En entrevista, el dermatólogo Julio Salas destaca una de ellas, llamada epidermólisis bullosa, conocida como "piel de mariposa", que se caracteriza por una fragilidad extrema de la piel, la cual puede ampollarse o lesionarse con el mínimo contacto o fricción.
"Naces con ella y, cuando ves a un paciente con esta terrible enfermedad, nunca se te olvida. Son pacientes que están como quemados día y noche, con dolores inmensos que hacen que su calidad de vida sea extremadamente trágica. Tienen ampollas en los brazos, en las regiones de roce como las manos y en la región de la boca, lo que les dificulta deglutir e incluso alimentarse. Son personas a las que, si las abrazas, puedes ampollar; la piel está tan fragilizada porque nuestra piel tiene 'pegamentos' que cuando tú estiras, no pasa absolutamente nada, pero en estos chiquitines faltan algunos y, si haces fricción, puedes llevarte su piel en la mano", comentó.
La epidermólisis bullosa pertenece a un grupo de trastornos hereditarios que afectan las proteínas encargadas de mantener unidas las capas de la piel.
Como consecuencia, las personas que la padecen desarrollan ampollas, heridas crónicas y cicatrices desde el nacimiento o en los primeros meses de vida.
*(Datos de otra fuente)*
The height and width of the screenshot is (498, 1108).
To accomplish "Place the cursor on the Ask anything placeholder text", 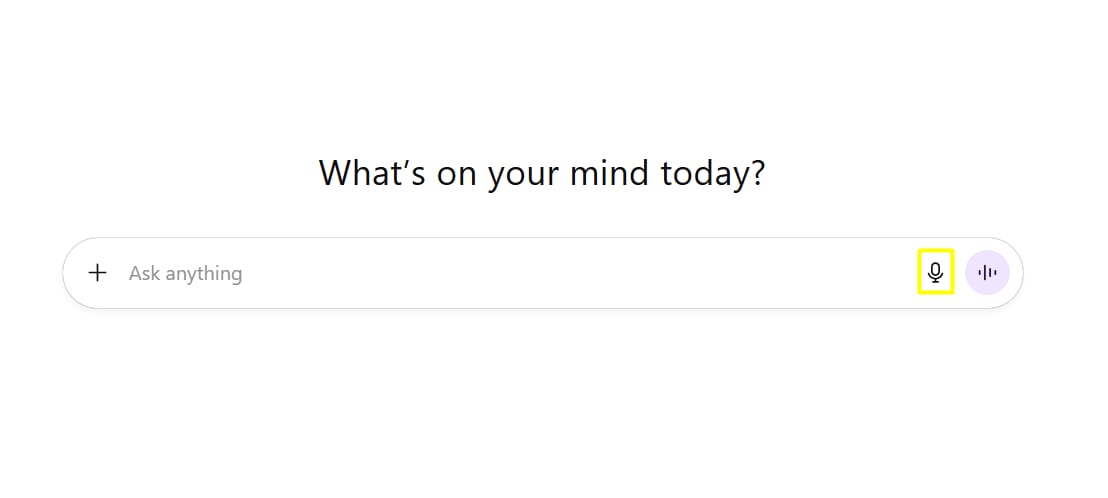I will 185,273.
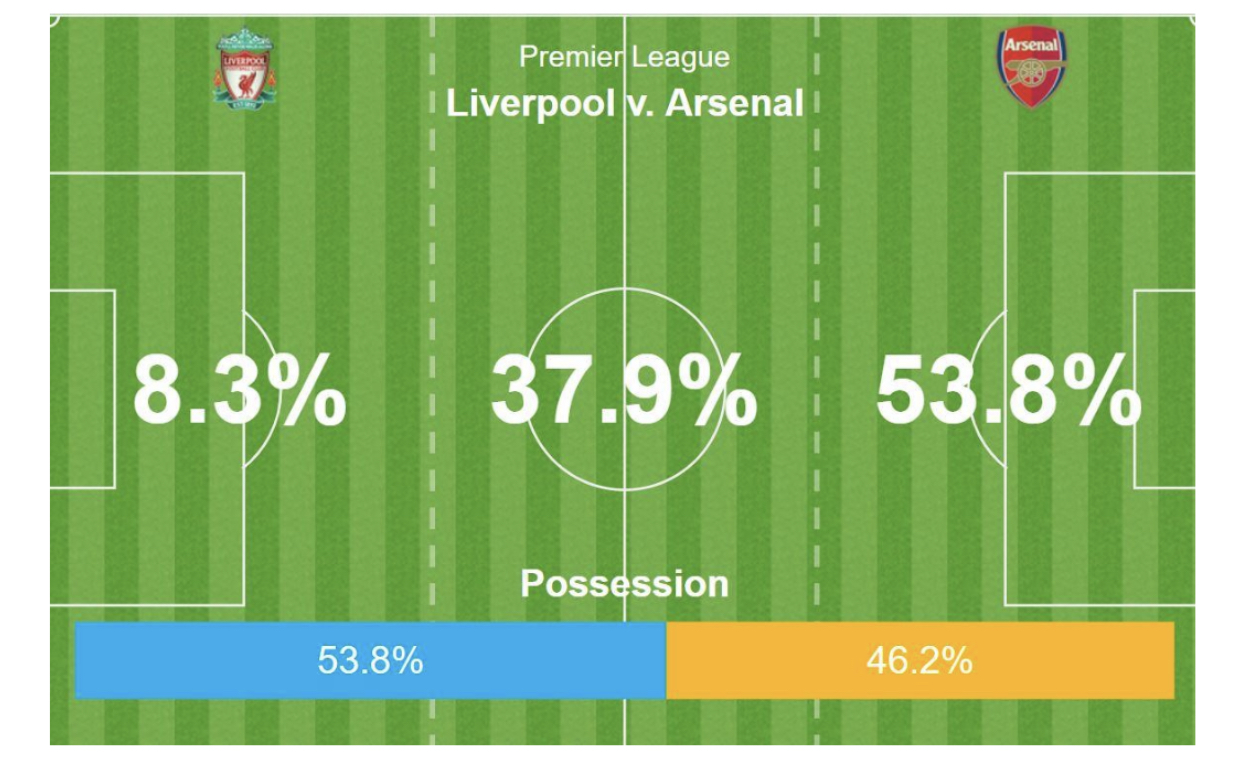Click the blue Liverpool possession bar segment

pos(371,660)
"A los dos días están llenos de llagas ¿Qué es lo que piensan en los hospitales? Que el paciente fue quemado cuando entró a la incubadora o que la enfermera lo lastimó al momento de ducharlo", explicó.
Existen varios tipos de esta enfermedad que varían en gravedad. Las formas leves suelen provocar ampollas en manos y pies, mientras que las más severas generan lesiones extensas, cicatrices profundas y deformaciones, además de afectar mucosas como la boca o el esófago.
"Afecta el esófago al comer; pueden presentarse ampollas que lo cierran, por lo que realizamos dilataciones esofágicas o hacemos cirugías para alimentar a los pacientes directamente a través del abdomen. Es una enfermedad desgastante: la gente baja de peso, no puede caminar ni correr y muchas veces requieren silla de ruedas. Pero uno de los problemas más graves es el dolor y la comezón que provoca la propia enfermedad; es trágica y muy agotadora", detalló.
En 1994, el doctor Julio Salas cofundó la asociación Debra México para apoyar a estos pacientes con curaciones, rehabilitación y apoyo psicológico. Actualmente, existen varias organizaciones como Debra México, "Son mis alas" y Debra Guanajuato que brindan asistencia.
Asimismo, mencionó que en su clínica también investigan enfermedades raras de origen genético poco conocidas, como la hipertricosis universal congénita , un padecimiento que provoca crecimiento excesivo de vello en todo el cuerpo y por el que a quienes lo presentan se les ha llamado popularmente "niños lobo".
"Estamos investigando a pacientes que están llenos de vello; se llama hipertricosis universal congénita, conocida como el síndrome de los 'niños lobo', que es de origen genético. Estos chicos presentan alteraciones en los genes relacionados con la producción de pelo. Tenemos ocho familias investigadas en México y las primeras son de una pequeña región de Zacatecas", concluyó.